# [TEXTE EXTRAIT]
########
Alors que la Hallyu est protéiforme, s’appuyant notamment sur le drama, le cinéma, les jeux vidéo et évidemment la pop, force est de constater que, depuis deux décennies, le métal tente de se faire une place dans l’expansion culturelle de la Corée.

Derrière le phénomène Rolling Quartz, dont je suis la carrière depuis ses débuts, et qui a écumé l’Europe en janvier et février 2025 puis une trentaine de villes des Etats-Unis et du Canada d’avril à mai 2025, des groupes tentent de donner de la voix et de porter haut le flambeau de la culture coréenne.
########
# [CONTENU DES DONNÉES]
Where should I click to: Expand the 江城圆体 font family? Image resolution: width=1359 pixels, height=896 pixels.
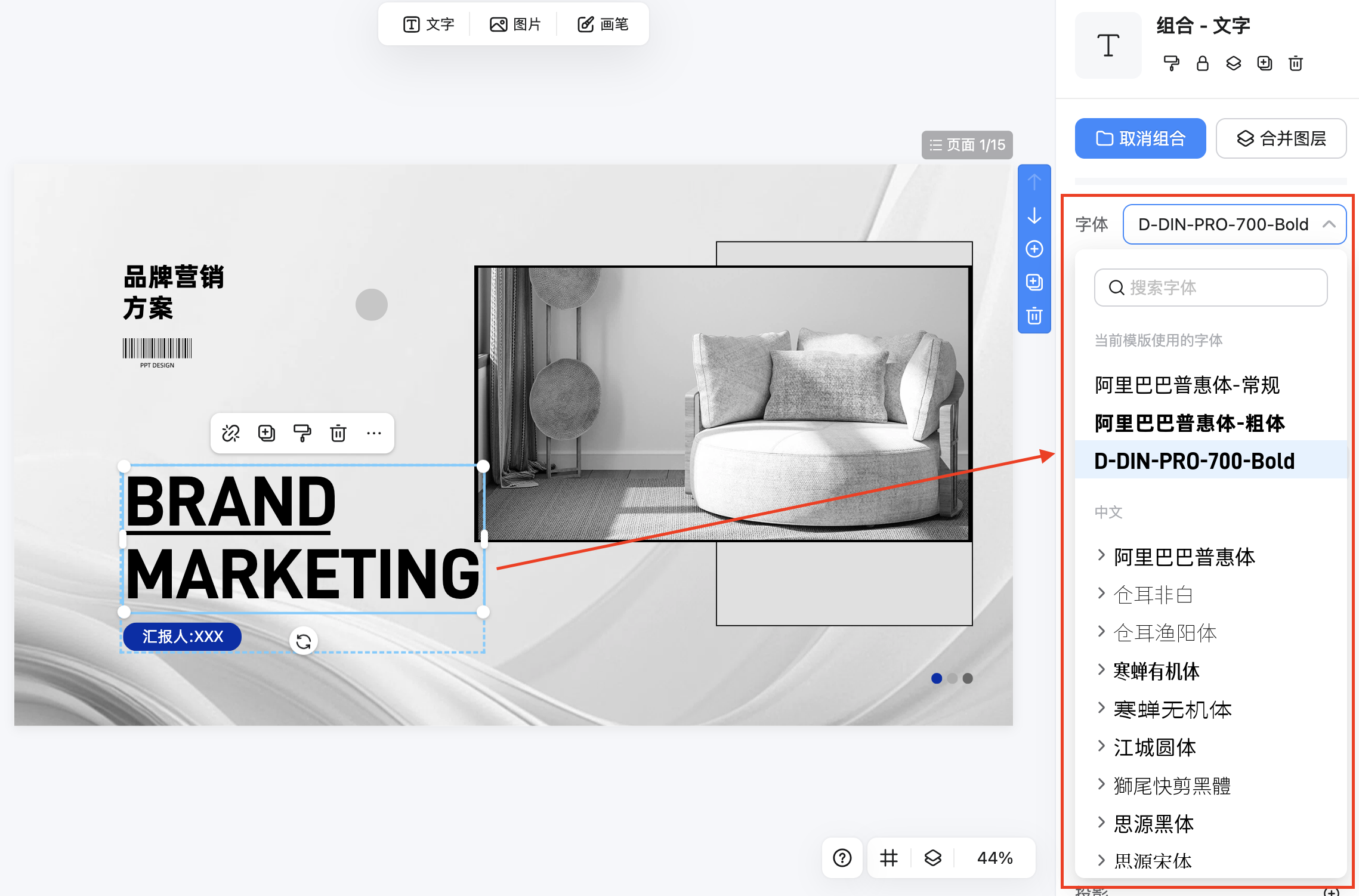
########
# [EXERCICE]
Traduisez en anglais cette phrase du texte extrait sur le métal coréen : « Alors que la Hallyu est protéiforme, s’appuyant notamment sur le drama, le cinéma, les jeux vidéo et évidemment la pop, force est de constater que, depuis deux décennies, le métal tente de se faire une place dans l’expansion culturelle de la Corée. »

# [CORRIGÉ]
While the Hallyu takes many forms, drawing in particular on drama, film, video games and of course pop, it must be acknowledged that for two decades metal has been trying to carve out a place for itself in Korea's cultural expansion.